Anisa

Ha vuelto la chica que se reían como una cabra, pero ya no me supervisa. Gracias a los dioses. Ahora está en otro puesto bastante más al fondo. La veo hablar con el chico que tiene al lado y darle los mismos gritos y codazos que me daba a mí y siento compasión de él. Me gustaría acercarme, darle un abracito con tap-tap-tap y decirle que todo pasará.

Echo de menos a Jon. Me voy apañando con la tribu, pero solo gracias a que hemos contratado a una señora que nos ayuda. Al final no encontramos a la canguro perfecta que teníamos en Madrid, y era obvio que mis cuñados y mi suegra más tarde o más temprano tenían que volver a sus respectivas casas y ciudades, así que recordamos que no éramos los Presley, nos dejamos de pijadas, y bajamos nuestras expectativas. Al final encontramos a una señora (una vez excluidas las jóvenes, habida cuenta de la recién estrenada gilipollez testosterónica de Pedro) y la contratamos como externa para que ayudara en la casa y echara un ojo a los cachorros cuando no estuviéramos. Se llama Anisa, parece un arándano y es extremadamente hábil y competente para todo. Cocinar, planchar, limpiar, desmontar ventanas, ordenar perros, controlar niños y si se tercia, reconquistar el Imperio Bizantino. Me llama “Señor Ariel” y me suelta unas parrafadas tremendas en marroquispañol, explicándome por qué hay que dar primero el friegasuelos rojo diluido con el verde, y después la cera mate si se quiere que los rayajos del suelo laminado desaparezcan. Yo, que ni siquiera sabía ni que existía la cera (cuanto menos la mate), siempre asiento todas las charlas con una sonrisa y una expresión multiuso de “andevé-fíjatetú” y termino diciéndole “Llámeme solo Ariel, Anisa” y ella siempre rubrica mi petición con un golpe de barbilla a lo Feldgendarmerie y diciendo “Sí, señor Ariel.”
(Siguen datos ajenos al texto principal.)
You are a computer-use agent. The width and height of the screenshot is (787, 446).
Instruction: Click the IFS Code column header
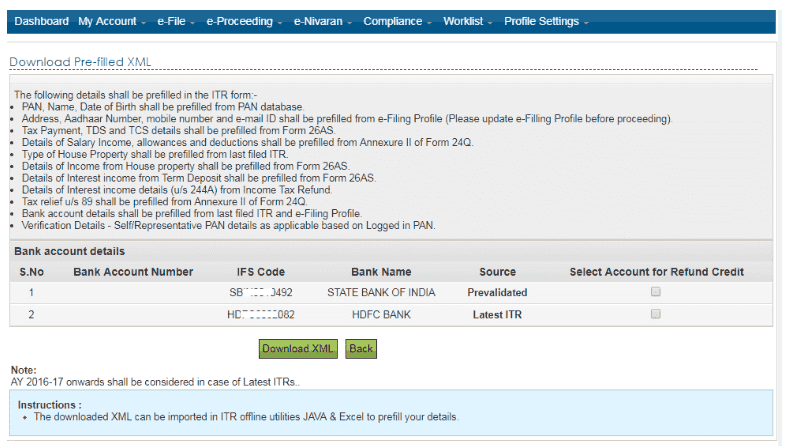255,272
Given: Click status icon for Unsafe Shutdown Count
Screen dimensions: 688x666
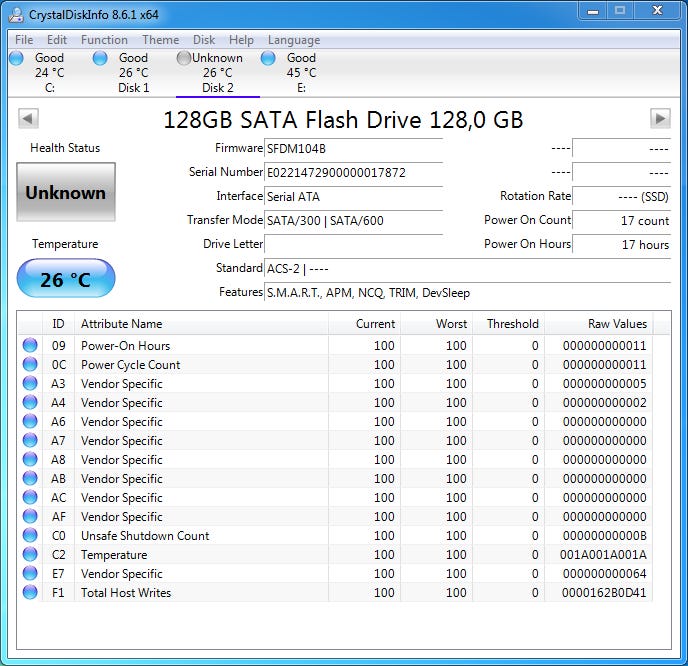Looking at the screenshot, I should [x=30, y=536].
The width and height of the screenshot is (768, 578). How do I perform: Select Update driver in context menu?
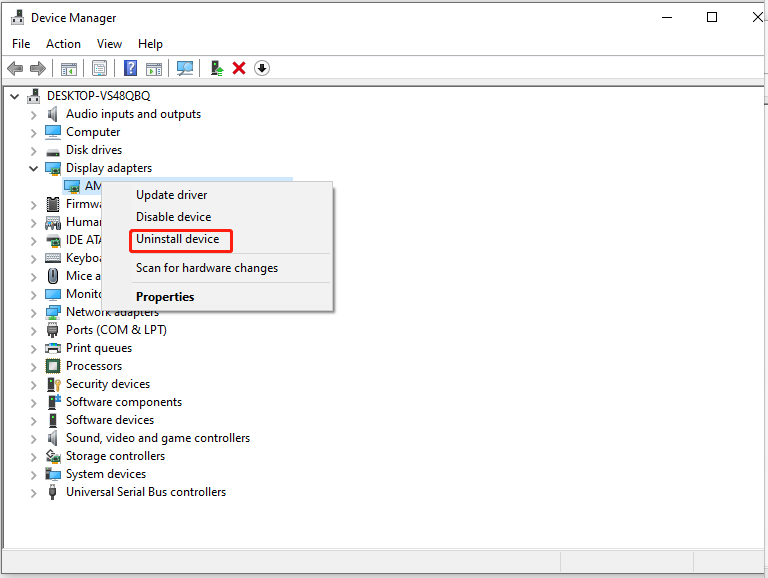click(172, 195)
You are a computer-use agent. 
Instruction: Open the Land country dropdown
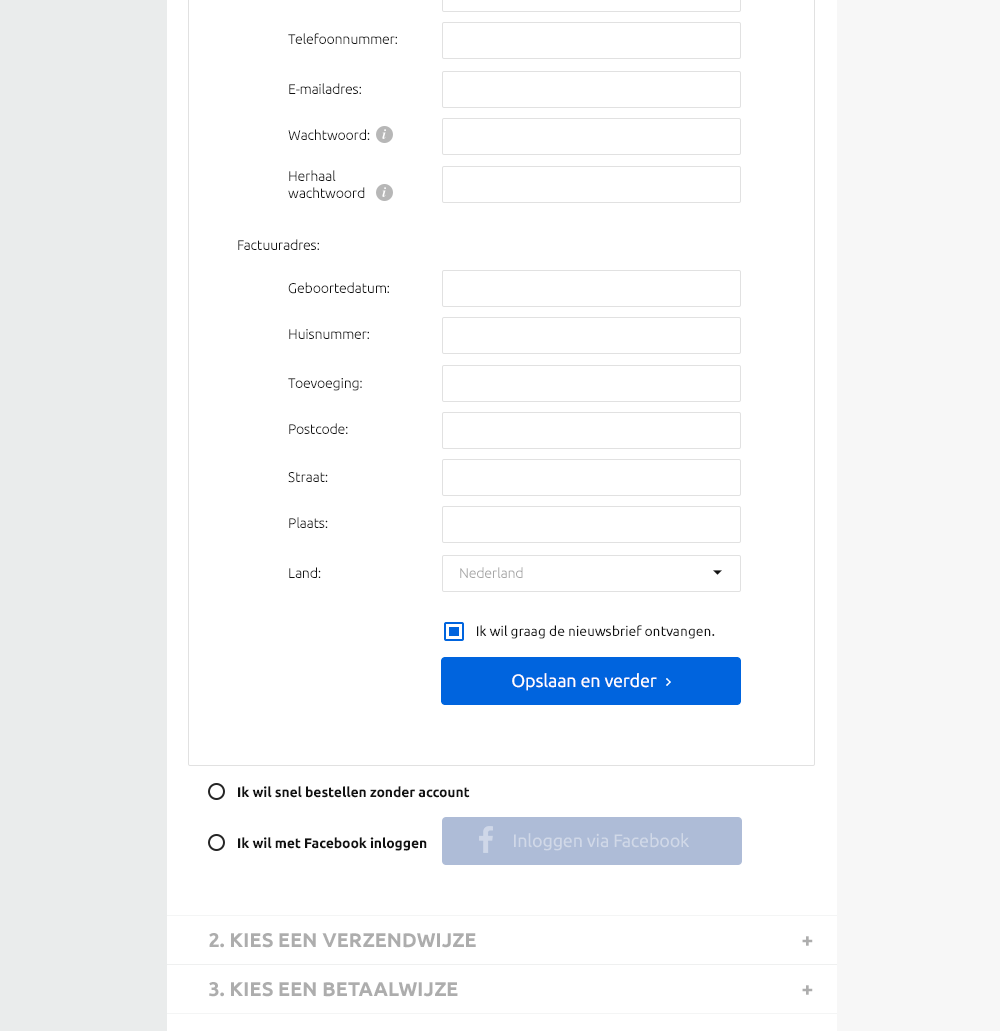591,574
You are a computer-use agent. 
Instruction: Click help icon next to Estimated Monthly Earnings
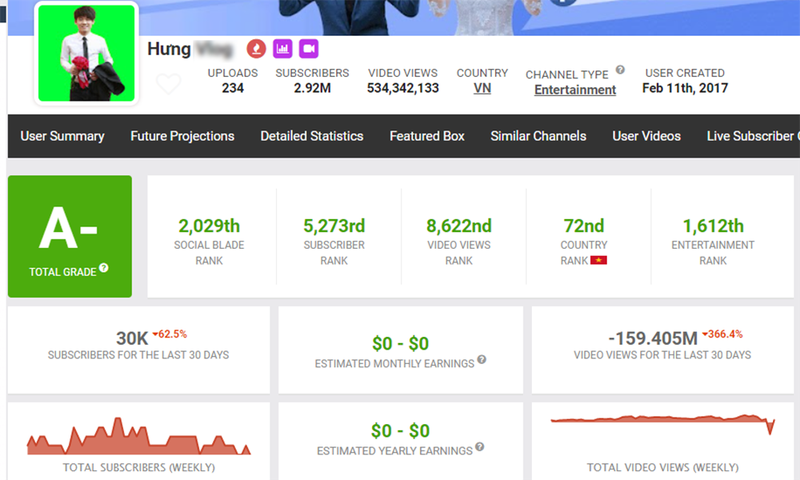click(482, 360)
Me gusta Anisa. Creo que nos gusta a todos, en realidad. A todos los de casa para adentro. A los de casa para afuera (léase vecinos) no parece gustarles ni un poquito. Estuve ayudándola el domingo a limpiar la puerta del garaje y las miradas que nos enfocaban desde el otro lado de los visillos fueron muy significativas.

Sí, en efecto. Me viene a importar más o menos lo que tres cojones de topo libanés.